L'article 136 précise que "le Pouvoir Populaire s'exprime par la constitution des communautés, des communes et de l'autogouvernement des villes, à travers les conseils communaux, les conseils ouvriers, les conseils paysans, les conseils d'étudiants et autres entités que la loi désigne".

Comprenne qui pourra, mais une indication concrète est la dimension territoriale que peut revêtir le Pouvoir Populaire. Toujours selon l'article 136, il côtoie le pouvoir municipal et le pouvoir départemental dans la distribution territoriale du pouvoir public. Pour les élus locaux de l'opposition, cela signifierait que mairies et assemblées départementales élues démocratiquement auraient leurs jours comptés.

"Les communes seront les cellules géo-humaines du territoire organisé par les communautés, le noyau spatial fondamental ... indivisible de l'Etat socialiste" du 21e siècle clame Hugo Chavez. Selon lui, ce Pouvoir Populaire marquerait la différence et l'espoir par rapport au défunt socialisme soviétique, qui aurait échoué victime de la bureaucratie et de la confiscation du pouvoir par une élite.

Des milliers de cellules urbaines et rurales du Pouvoir Populaire que Chavez veut constitutionnaliser existent déjà. Regroupant chacune des dizaines ou des centaines de familles, elles cherchent à assurer, par exemple, la scolarisation d'enfants, l'irrigation de cultures, l'éclairage public d'un quartier ou d'un village, etc. Le 23 novembre, le président Chavez estimait même que dans ce pays pétrolier qu'est le Venezuela une commune du Pouvoir Populaire pourrait parfaitement être propriétaire d'une usine pétrochimique qu'elle construirait et dont elle gérerait les bénéfices.

Les cellules du Pouvoir Populaire seraient donc appelées à étendre leur emprise sur la vie sociale et économique. Etant rattachées directement à la présidence de la République et financées par une Commission présidentielle, elles accroîtraient en principe le pouvoir direct de Hugo Chavez. Mais la nouveauté de l'expérience empêche provisoirement de mieux la comprendre et d'en évaluer l'impact réel.

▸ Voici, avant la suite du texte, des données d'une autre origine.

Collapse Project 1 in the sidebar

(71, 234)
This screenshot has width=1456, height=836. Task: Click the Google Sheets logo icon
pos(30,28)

Longévité présidentielle, état d'exception, semaine des 36 heures

La comparaison d'articles de l'actuelle Constitution avec leur projet de réforme nourrit d'autres questions et critiques, autant voire plus médiatisées que les précédentes. On citera notamment:

  • Volonté supposée de Chavez de se perpétuer au pouvoir. Le mandat présidentiel (article 230) de six ans devient, dans la réforme soumise à référendum, un septennat. Il pourrait être brigué indéfiniment, alors qu'actuellement une seule réélection est autorisée. Aujourd'hui, tous les pays latino-américains, sauf Cuba, prohibent la réélection présidentielle immédiate ou n'en admettent qu'une.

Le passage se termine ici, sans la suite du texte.